Jerry Calnen, ABM President, addressed these concerns in a letter to ABC News:
To: Mr. David Westin, President, ABC News
Mr. Joseph Brownstein, Reporter, ABC News
We are contacting you to raise our concern about an inappropriate “expert” cited in your recent coverage of some very important research. In the article, “Study: Not Breastfeeding Costs U.S. Billions Each Year,” by Mr. Brownstein and published on April 5, 2010, ABC News failed to disclose the formula company backing of the “expert” pediatrician. The article skewed coverage of a recent peer-reviewed study on breastfeeding, extensively quoting a physician with ties to formula manufacturers. The study found that low breastfeeding rates in the US incur $13 billion in excess costs, as well as over 900 excess infant deaths per year. In the article, Dr. Lillian Beard questions the study’s findings. ABC News did not report that Dr. Beard serves on the advisory board for Nestle Family and has participated in multiple marketing campaigns for Nestle’s infant formula products. Dr. Beard’s ties to the formula industry are a clear conflict of interest. Readers deserve to know when a reporter is quoting an industry spokesperson. ABC News failed to mention Beard’s industry ties, identifying her only as an associate professor of pediatrics in Washington, DC. Dr. Beard’s industry backing came to light when several web sites, including Best for Babes, Blacktating and the Motherwear Blog, drew attention to ABC’s skewed coverage. In the future, please take into account physicians’ formula industry ties before reporting on breastfeeding as they promote formula as the best recommended alternative which is in clear contrast to the WHO’s declaration of formula as a mother’s last resort.

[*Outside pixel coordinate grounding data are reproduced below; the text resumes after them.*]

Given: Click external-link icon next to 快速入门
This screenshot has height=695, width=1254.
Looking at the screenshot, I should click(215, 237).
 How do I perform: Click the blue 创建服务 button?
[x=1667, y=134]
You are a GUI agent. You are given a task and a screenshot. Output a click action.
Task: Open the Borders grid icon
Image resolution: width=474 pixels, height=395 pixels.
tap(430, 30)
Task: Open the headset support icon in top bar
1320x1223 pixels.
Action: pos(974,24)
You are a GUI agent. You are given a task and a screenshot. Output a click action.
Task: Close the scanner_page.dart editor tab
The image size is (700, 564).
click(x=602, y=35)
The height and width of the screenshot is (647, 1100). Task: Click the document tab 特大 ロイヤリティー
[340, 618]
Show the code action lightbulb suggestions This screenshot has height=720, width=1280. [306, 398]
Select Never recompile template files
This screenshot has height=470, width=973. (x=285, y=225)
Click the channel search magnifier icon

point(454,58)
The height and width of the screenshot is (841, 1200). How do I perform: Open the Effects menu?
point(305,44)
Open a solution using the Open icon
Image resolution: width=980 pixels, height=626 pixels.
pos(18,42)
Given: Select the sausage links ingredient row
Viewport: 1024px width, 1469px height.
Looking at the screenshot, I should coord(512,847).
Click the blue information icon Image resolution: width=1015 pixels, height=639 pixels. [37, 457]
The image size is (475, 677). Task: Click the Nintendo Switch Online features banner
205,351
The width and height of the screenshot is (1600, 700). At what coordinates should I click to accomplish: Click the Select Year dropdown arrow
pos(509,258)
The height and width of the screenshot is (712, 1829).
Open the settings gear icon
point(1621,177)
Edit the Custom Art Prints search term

Jerry Calnen -President , Academy of Breastfeeding Medicine
I, along with many others, find ABC’s coverage reprehensible on so many levels. It is not surprising that ABC did not reveal its corporate relationship with Nestle, but it is irresponsible. However, what I find most disturbing is that Dr. Lillian Beard, a pediatrician and health professional who is supposed to be promoting what’s best for the baby and mother, has ties to the infant formula industry and uses her authority as a physician to publicly discredit a study that clearly shows the numerous benefits of breastfeeding.
Luckily, through the advocacy of the online lactation community, the conflict of interest was exposed and addressed within a matter of days. However, we must be continue to be vigilant in our efforts to bring to light continued relationships between health professionals/societies and infant formula companies.
Natasha K. Sriraman is a general pediatrician and a professor of Pediatrics at The Children’s Hospital of The King’s Daughters/Eastern Virginia Medical School in Norfolk, VA.